> _EXERCISE MATERIAL_

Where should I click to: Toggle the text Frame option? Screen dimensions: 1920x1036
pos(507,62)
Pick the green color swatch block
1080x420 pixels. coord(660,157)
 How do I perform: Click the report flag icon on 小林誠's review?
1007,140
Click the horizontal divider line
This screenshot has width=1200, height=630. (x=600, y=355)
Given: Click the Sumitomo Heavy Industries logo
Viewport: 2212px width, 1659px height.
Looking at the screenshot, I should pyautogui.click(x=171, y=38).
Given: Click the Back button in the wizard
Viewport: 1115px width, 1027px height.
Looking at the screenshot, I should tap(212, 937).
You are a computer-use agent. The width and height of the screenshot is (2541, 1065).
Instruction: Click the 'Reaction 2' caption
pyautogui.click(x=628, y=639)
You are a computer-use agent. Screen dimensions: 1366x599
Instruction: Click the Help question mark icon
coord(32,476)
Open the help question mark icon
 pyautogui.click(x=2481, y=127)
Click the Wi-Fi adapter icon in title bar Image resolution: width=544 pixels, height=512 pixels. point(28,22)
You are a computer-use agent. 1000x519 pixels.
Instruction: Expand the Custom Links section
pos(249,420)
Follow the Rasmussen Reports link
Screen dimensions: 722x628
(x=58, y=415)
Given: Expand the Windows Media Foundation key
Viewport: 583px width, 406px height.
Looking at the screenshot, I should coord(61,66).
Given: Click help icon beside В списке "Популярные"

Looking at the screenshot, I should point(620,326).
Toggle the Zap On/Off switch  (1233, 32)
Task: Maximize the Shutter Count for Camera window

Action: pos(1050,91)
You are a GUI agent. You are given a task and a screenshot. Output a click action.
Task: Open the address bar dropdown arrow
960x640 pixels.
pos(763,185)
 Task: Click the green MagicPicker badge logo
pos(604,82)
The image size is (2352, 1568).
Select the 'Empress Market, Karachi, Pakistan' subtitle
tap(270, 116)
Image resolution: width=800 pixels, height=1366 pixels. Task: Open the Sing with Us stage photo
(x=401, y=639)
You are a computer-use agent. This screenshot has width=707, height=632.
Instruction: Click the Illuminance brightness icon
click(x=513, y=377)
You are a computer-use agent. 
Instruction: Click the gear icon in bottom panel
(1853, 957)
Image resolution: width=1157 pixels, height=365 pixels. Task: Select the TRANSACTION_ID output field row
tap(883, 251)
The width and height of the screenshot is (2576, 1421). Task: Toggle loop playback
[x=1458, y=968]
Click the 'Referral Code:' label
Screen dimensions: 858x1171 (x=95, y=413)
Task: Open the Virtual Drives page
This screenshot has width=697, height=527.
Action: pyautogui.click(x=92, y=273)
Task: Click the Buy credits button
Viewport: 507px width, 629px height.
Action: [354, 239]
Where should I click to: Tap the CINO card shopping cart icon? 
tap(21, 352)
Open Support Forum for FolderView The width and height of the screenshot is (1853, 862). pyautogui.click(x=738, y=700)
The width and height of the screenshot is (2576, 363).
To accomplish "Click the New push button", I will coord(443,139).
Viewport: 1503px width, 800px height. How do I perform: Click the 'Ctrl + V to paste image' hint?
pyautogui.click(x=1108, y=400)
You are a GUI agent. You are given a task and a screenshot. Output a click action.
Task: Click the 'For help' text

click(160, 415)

> _AIM_
Rewrite the lines above with every "Instruction" swapped for "Goal", leaving everything else unchanged.

> _RESULT OF THE EXERCISE_
Where should I click to: Toggle the text Frame option? Screen dimensions: 1920x1036
pos(507,62)
Pick the green color swatch block
1080x420 pixels. coord(660,157)
 How do I perform: Click the report flag icon on 小林誠's review?
1007,140
Click the horizontal divider line
This screenshot has width=1200, height=630. (x=600, y=355)
Given: Click the Sumitomo Heavy Industries logo
Viewport: 2212px width, 1659px height.
Looking at the screenshot, I should pyautogui.click(x=171, y=38).
Given: Click the Back button in the wizard
Viewport: 1115px width, 1027px height.
Looking at the screenshot, I should tap(212, 937).
You are a computer-use agent. The width and height of the screenshot is (2541, 1065).
Goal: Click the 'Reaction 2' caption
pyautogui.click(x=628, y=639)
You are a computer-use agent. Screen dimensions: 1366x599
Goal: Click the Help question mark icon
coord(32,476)
Open the help question mark icon
 pyautogui.click(x=2481, y=127)
Click the Wi-Fi adapter icon in title bar Image resolution: width=544 pixels, height=512 pixels. point(28,22)
You are a computer-use agent. 1000x519 pixels.
Goal: Expand the Custom Links section
pos(249,420)
Follow the Rasmussen Reports link
Screen dimensions: 722x628
(x=58, y=415)
Given: Expand the Windows Media Foundation key
Viewport: 583px width, 406px height.
Looking at the screenshot, I should coord(61,66).
Given: Click help icon beside В списке "Популярные"

Looking at the screenshot, I should point(620,326).
Toggle the Zap On/Off switch  (1233, 32)
Task: Maximize the Shutter Count for Camera window

Action: pos(1050,91)
You are a GUI agent. You are given a task and a screenshot. Output a click action.
Task: Open the address bar dropdown arrow
960x640 pixels.
pos(763,185)
 Task: Click the green MagicPicker badge logo
pos(604,82)
The image size is (2352, 1568).
Select the 'Empress Market, Karachi, Pakistan' subtitle
tap(270, 116)
Image resolution: width=800 pixels, height=1366 pixels. Task: Open the Sing with Us stage photo
(x=401, y=639)
You are a computer-use agent. This screenshot has width=707, height=632.
Goal: Click the Illuminance brightness icon
click(x=513, y=377)
You are a computer-use agent. 
Goal: Click the gear icon in bottom panel
(1853, 957)
Image resolution: width=1157 pixels, height=365 pixels. Task: Select the TRANSACTION_ID output field row
tap(883, 251)
The width and height of the screenshot is (2576, 1421). Task: Toggle loop playback
[x=1458, y=968]
Click the 'Referral Code:' label
Screen dimensions: 858x1171 (x=95, y=413)
Task: Open the Virtual Drives page
This screenshot has width=697, height=527.
Action: pyautogui.click(x=92, y=273)
Task: Click the Buy credits button
Viewport: 507px width, 629px height.
Action: [354, 239]
Where should I click to: Tap the CINO card shopping cart icon? 
tap(21, 352)
Open Support Forum for FolderView The width and height of the screenshot is (1853, 862). pyautogui.click(x=738, y=700)
The width and height of the screenshot is (2576, 363).
To accomplish "Click the New push button", I will coord(443,139).
Viewport: 1503px width, 800px height. How do I perform: Click the 'Ctrl + V to paste image' hint?
pyautogui.click(x=1108, y=400)
You are a GUI agent. You are given a task and a screenshot. Output a click action.
Task: Click the 'For help' text

click(160, 415)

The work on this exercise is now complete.